The San Francisco Bay Area was not known as a centre for urbane soul productions in the 1960s, yet judged on the contents of “Hitsville West”, the R&B-mad region was just as capable of generating fine sophisticated soul sounds. An adjunct to our recent Kent collection “Moaning Groaning Crying”, this compilation focuses on the more polished of local soul recordings, and in doing so necessarily includes virtually the entire catalogue of the renowned Villa label.
It seems aeons ago ago that Ady Croasdell and I first saw a shelf-worth of multi-track reels in the Fantasy vault, all with the legend “Villa Productions” inscribed across their log sheets. Ady has waxed lyrically in his voluminous Kent scribblings of the occasion when, after copying the tapes, I surprised his unsuspecting ears at the Ace office with not one, but two vocal variants of the legendary Villa instrumental Double Cookin’. In fact, after Ady’s repeated spins of the Magicians’ (Just A Little) Faith & Understanding at full blast, there were numerous entreaties from the Ace staff for just that: ie shut the listening room door and turn the volume down, or at least put some bloody headphones on!
In truth, Villa was a tiny little entity with nary a handful of releases to its name from 1964 to 1966, but they were all of top quality. The Magicians’ three singles, including the classic Love, Let’s Try It Again and their local hit Why Must You Cry are reasonably well known, Ozz & The Sperlings’ dancefloor faves slightly less so, and the final release on the label, by future Mirwood stars the Performers, is pretty much off the radar. Double Cookin’ needs no introduction, having worn out an inordinate amount of parquet in the halls of northern England over the years, but among the Villa tapes were several strong performances that had been left in the can, due principally to the penury of owners Herb Campbell and Frank Jones. The Tandels were the first with the marvellous piece of moody girl group soul in Why Did Our Love Go, plus the original template for Double Cookin’, Is It Love Baby. We proudly present two unissued Magicians gems, one of which is the intensely soulful ballad Trust In Me. And there’s the R&B workout Earthquake, by Troy Try My Love Dodds, which came out on releated Beechwood imprint.
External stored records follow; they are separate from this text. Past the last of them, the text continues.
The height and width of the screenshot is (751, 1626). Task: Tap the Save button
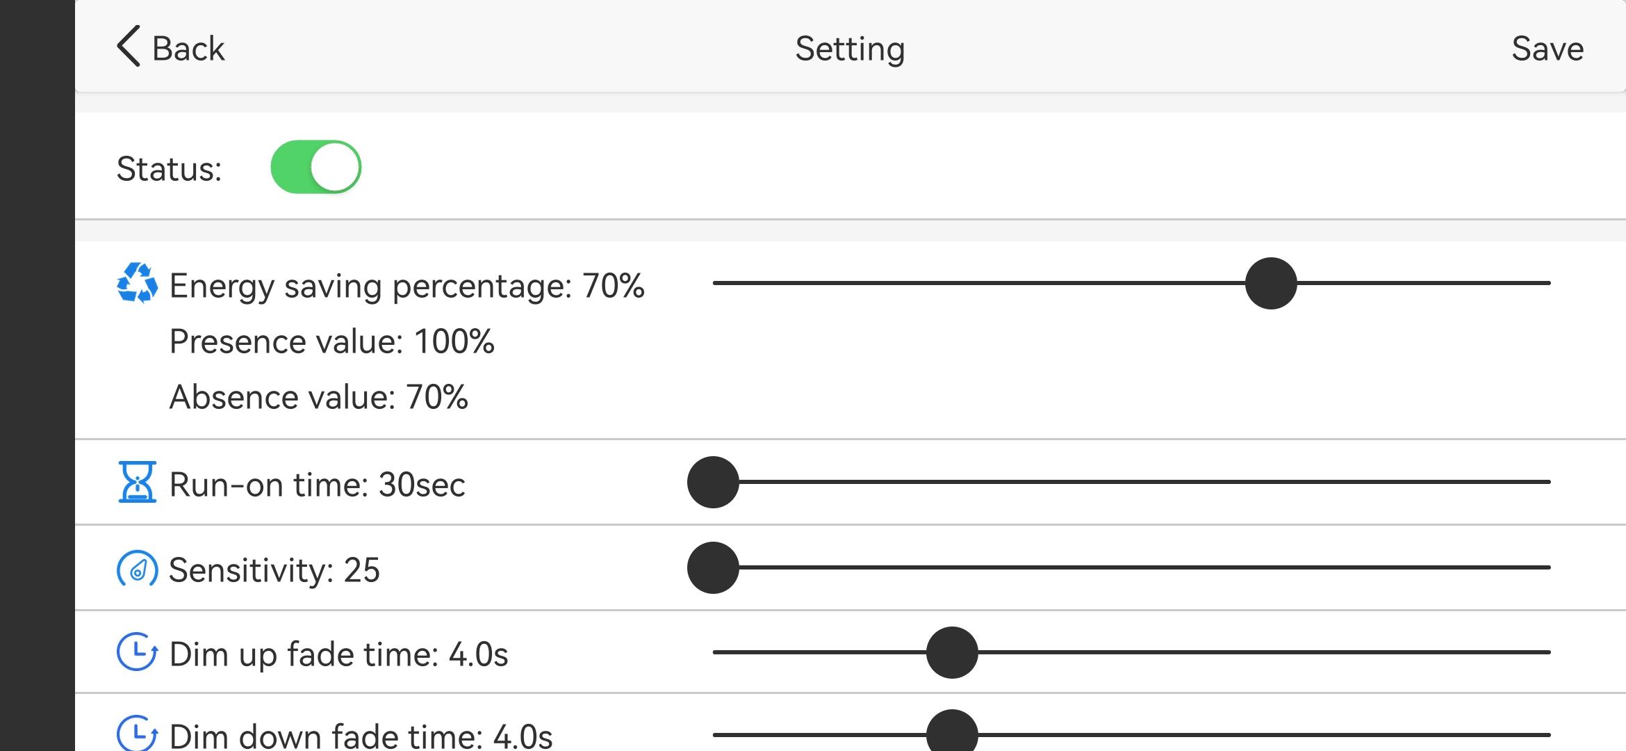(1547, 49)
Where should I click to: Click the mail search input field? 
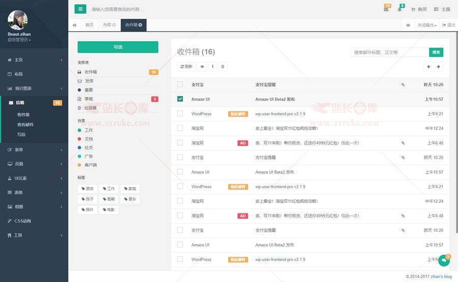coord(389,52)
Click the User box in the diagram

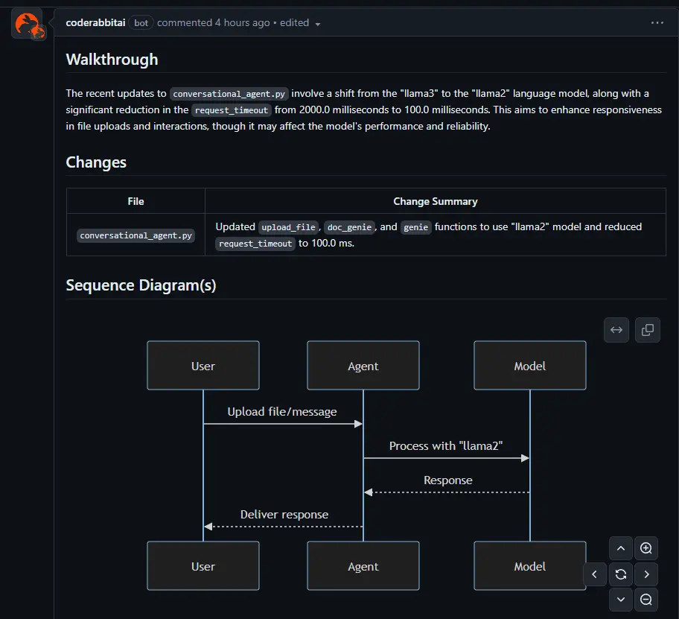pyautogui.click(x=203, y=365)
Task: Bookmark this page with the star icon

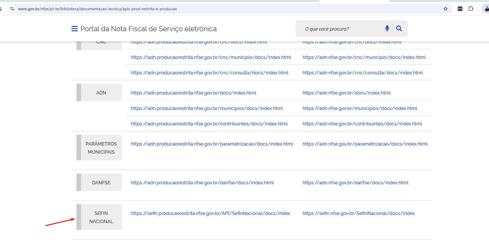Action: 445,9
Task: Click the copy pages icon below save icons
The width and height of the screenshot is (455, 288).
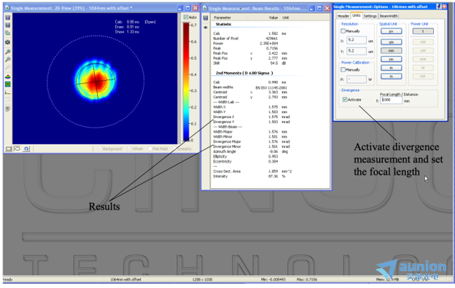Action: click(8, 33)
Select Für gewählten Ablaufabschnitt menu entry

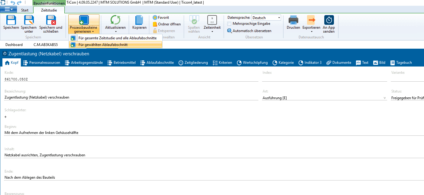(103, 45)
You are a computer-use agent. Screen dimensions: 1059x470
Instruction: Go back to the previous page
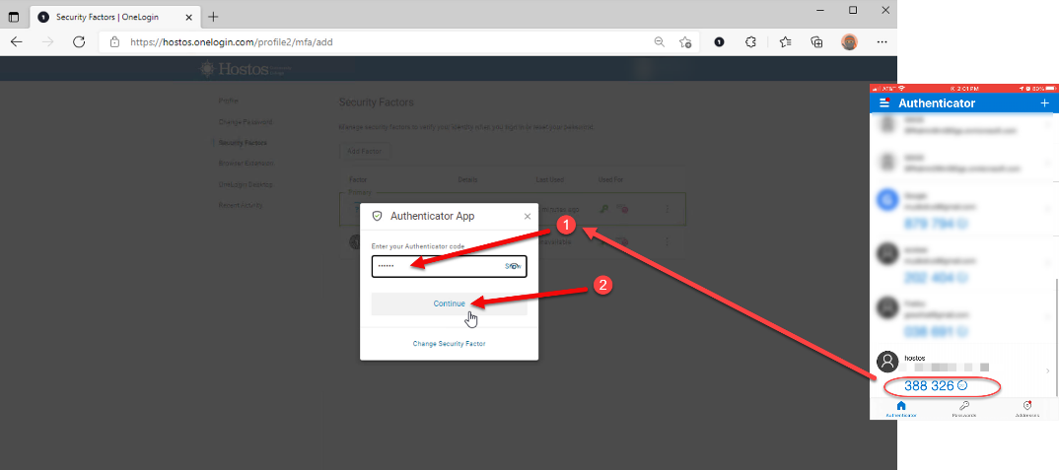[17, 42]
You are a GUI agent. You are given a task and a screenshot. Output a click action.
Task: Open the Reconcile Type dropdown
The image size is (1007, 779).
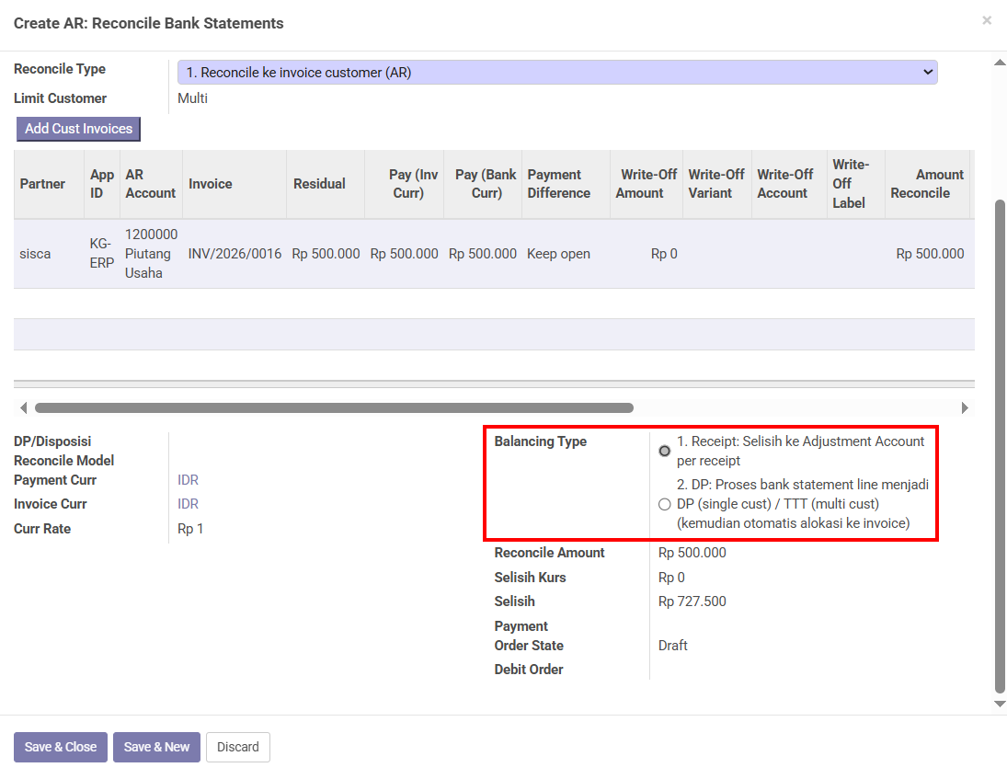[x=557, y=73]
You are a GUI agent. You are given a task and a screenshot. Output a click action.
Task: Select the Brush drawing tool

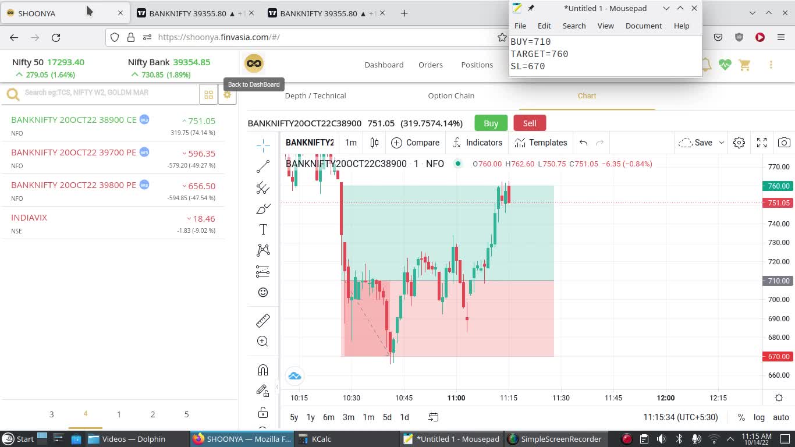pos(262,208)
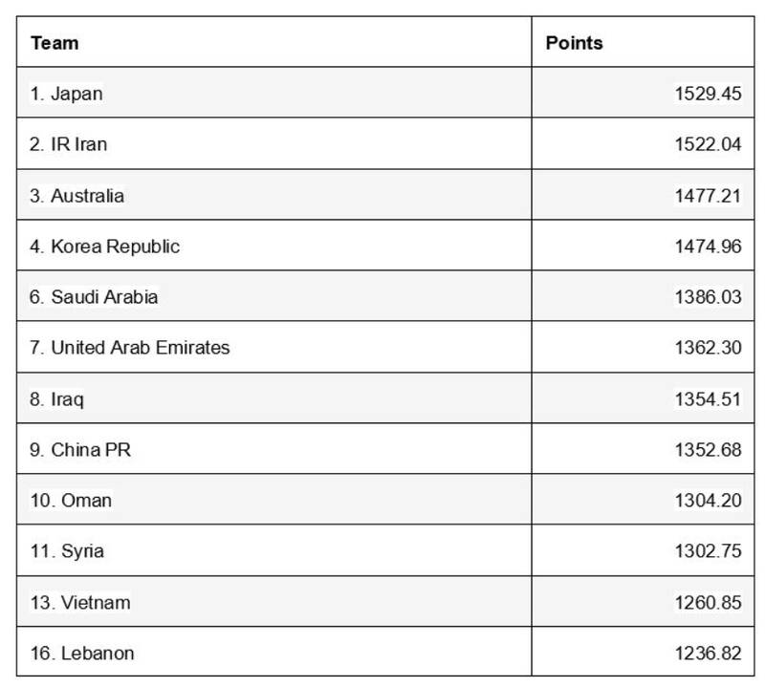Click Oman's 1304.20 points value
Screen dimensions: 765x687
[708, 500]
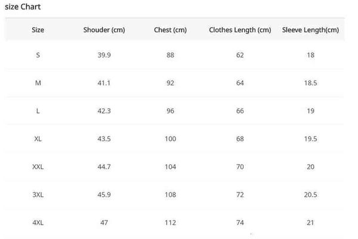This screenshot has height=239, width=358.
Task: Select the S size row label
Action: coord(38,55)
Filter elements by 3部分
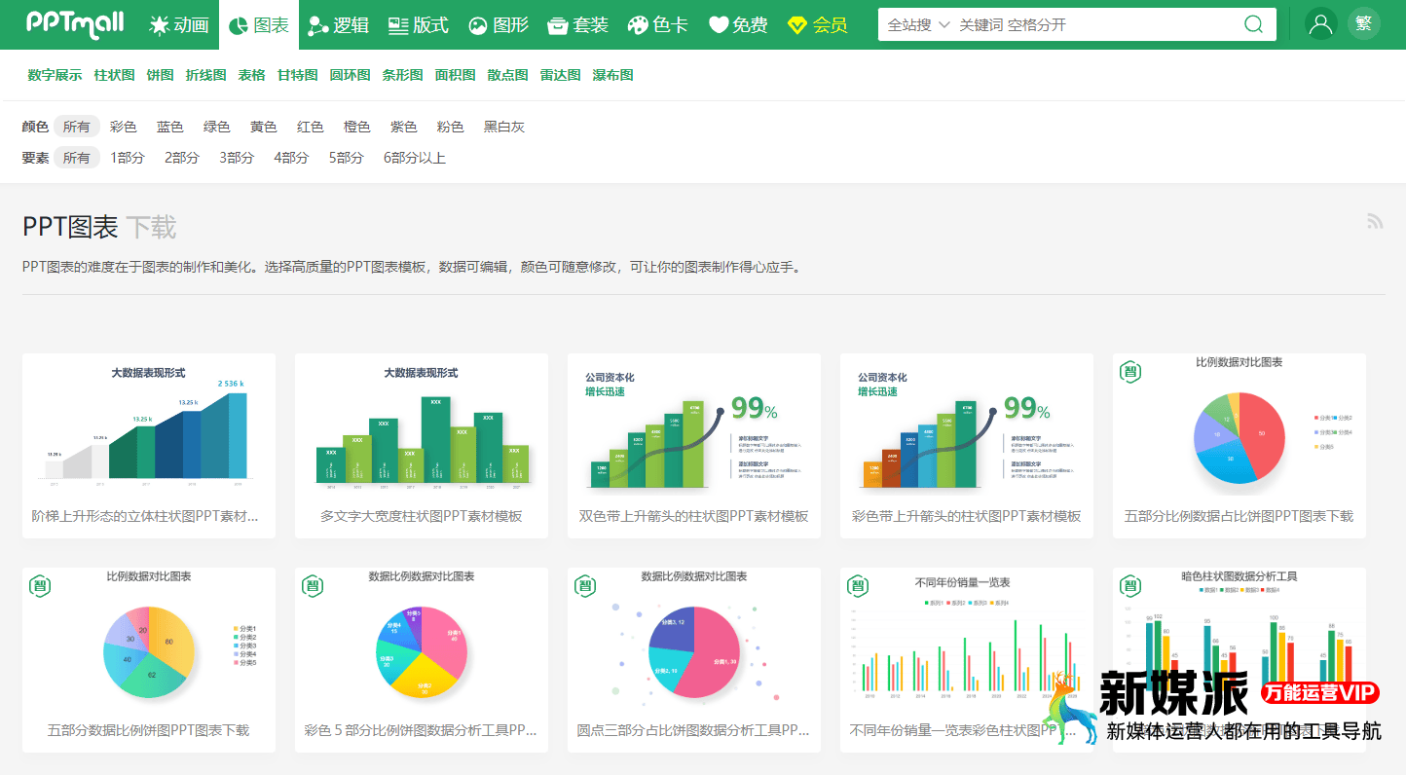 [237, 158]
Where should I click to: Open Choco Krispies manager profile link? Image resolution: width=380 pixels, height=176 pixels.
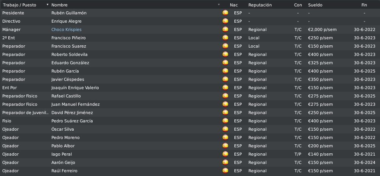(x=67, y=29)
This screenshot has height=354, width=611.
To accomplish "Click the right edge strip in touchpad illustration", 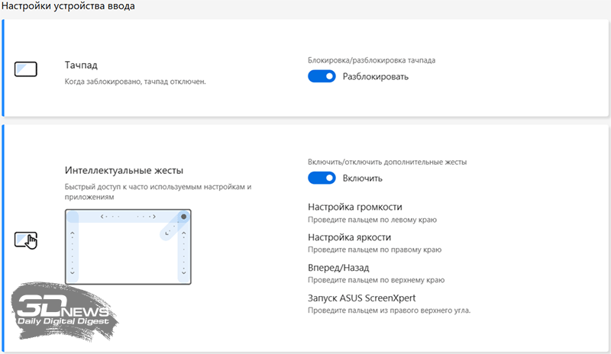I will [182, 252].
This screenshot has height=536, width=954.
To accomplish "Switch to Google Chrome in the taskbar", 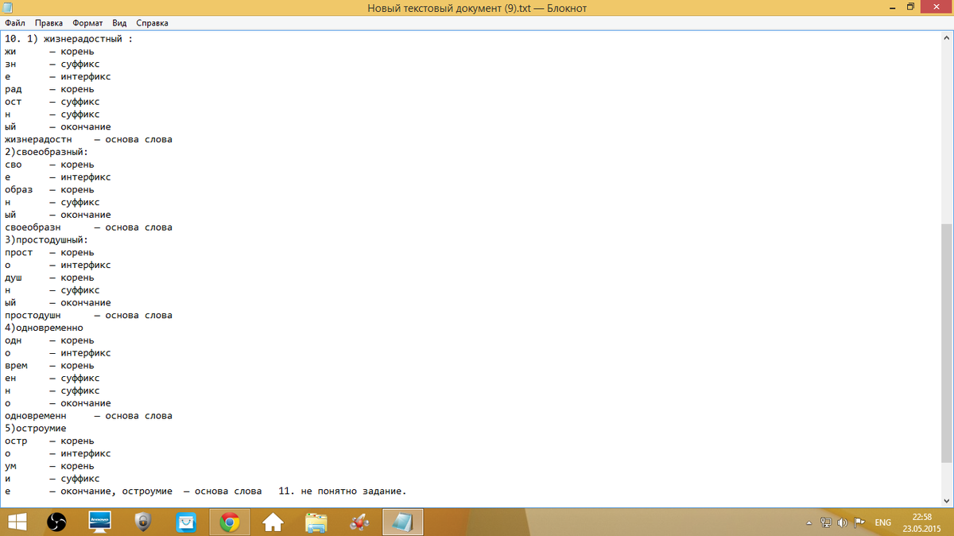I will [230, 522].
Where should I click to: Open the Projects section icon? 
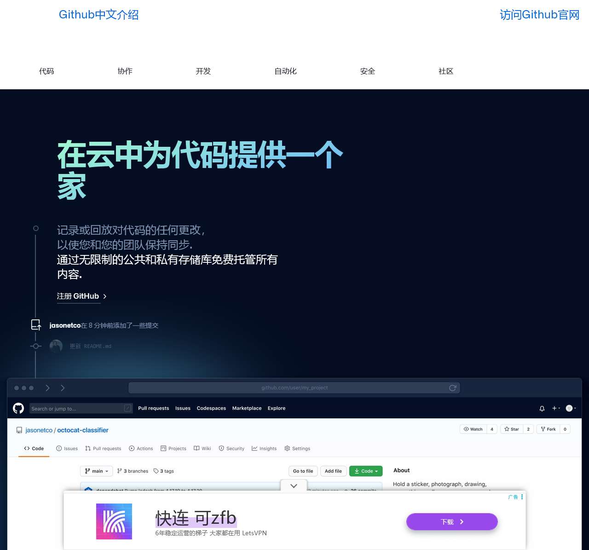[163, 448]
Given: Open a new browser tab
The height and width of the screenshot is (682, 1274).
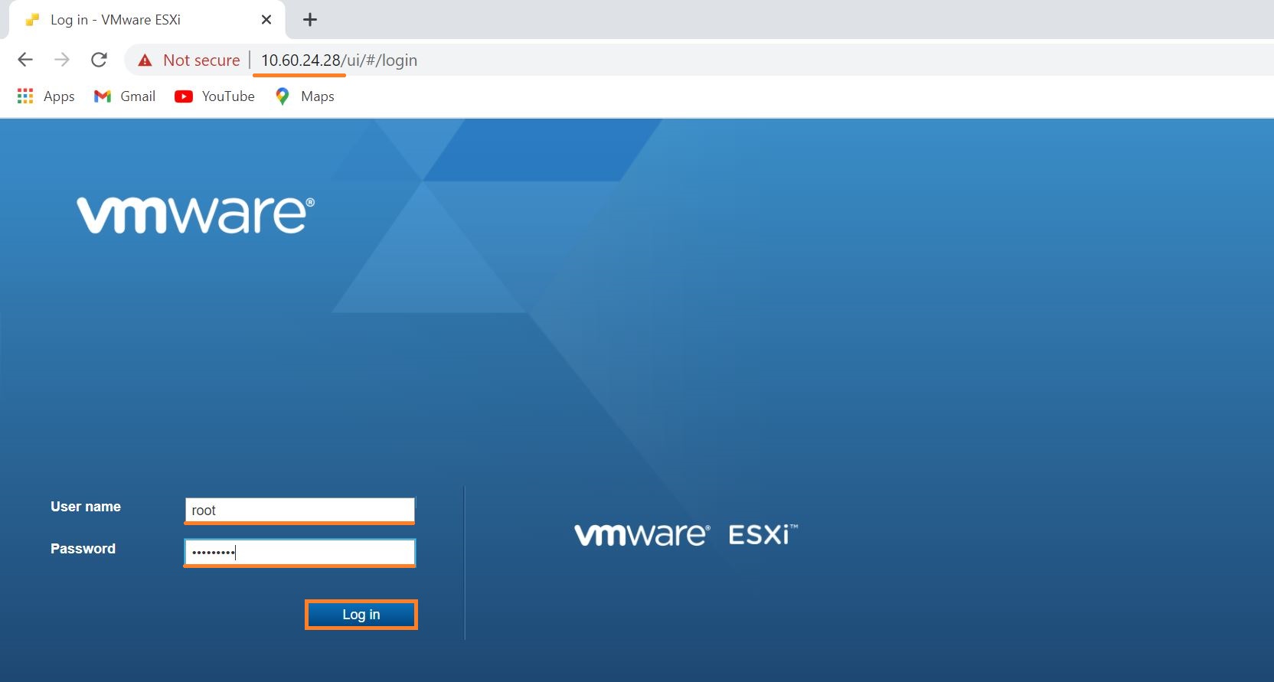Looking at the screenshot, I should pos(309,20).
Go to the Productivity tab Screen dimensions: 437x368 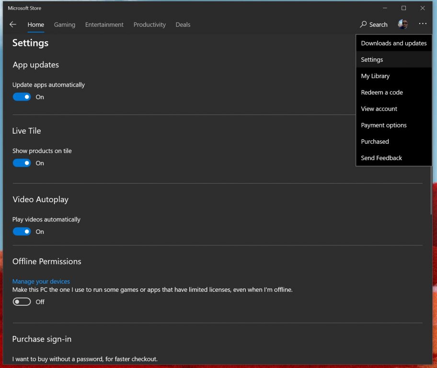pyautogui.click(x=150, y=24)
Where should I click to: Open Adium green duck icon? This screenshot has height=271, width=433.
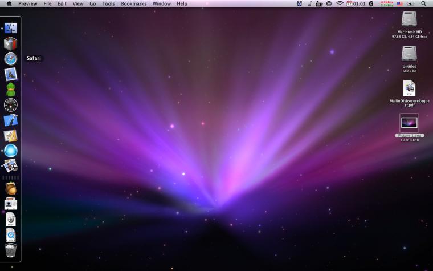coord(11,90)
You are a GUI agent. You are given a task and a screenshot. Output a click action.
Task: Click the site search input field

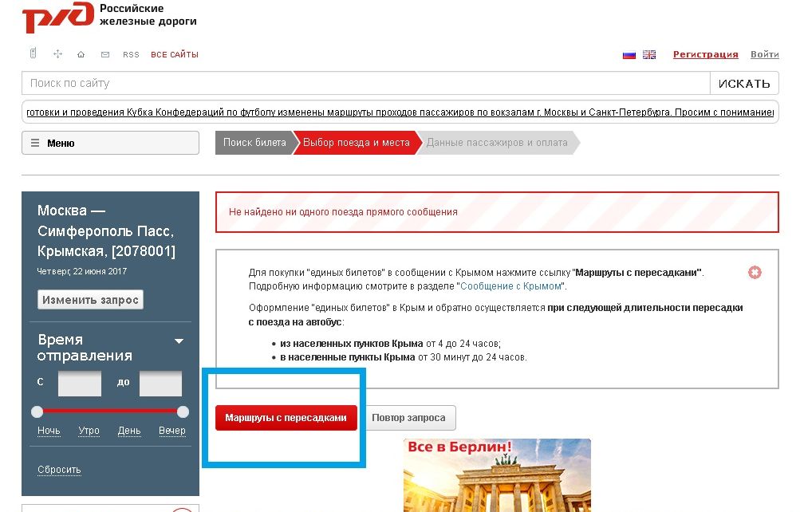click(365, 83)
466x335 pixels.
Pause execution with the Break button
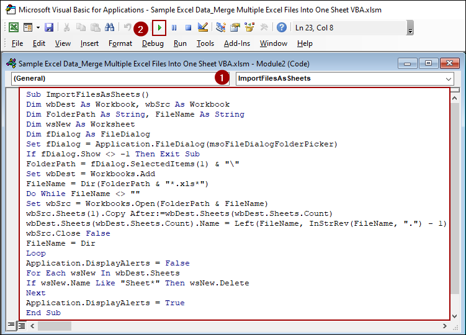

The Villa recordings on HITSVILLE WEST are joined by other fine soulful sounds from the Bay Area of the mid-60s. There’s two tracks from the inestimable Claude Huey, including an alternate mix of his highly regarded Why Would You Blow It. The Fantasy subsidiary Early Bird provides rarities by Harold Andrews and Sisters Three, as well as the northern anthem We Got To Keep On by the incomparable Casanova II. Throw in some fleet-footed faves from the Ballads and Fuller Brothers, and you’ve got yourself a grab-ag of smartly-dressed yet cruelly undervalued soul. Putting this package together, I had a ball hanging out with sundry Magicians, Tandels and the two main men behind Villa, KSOL dee jay Campbell and arranger/writer Jones, the latter a true genius in the studio. “Hitsville West” finally gives Frank, and his cohorts, a soulful showcase.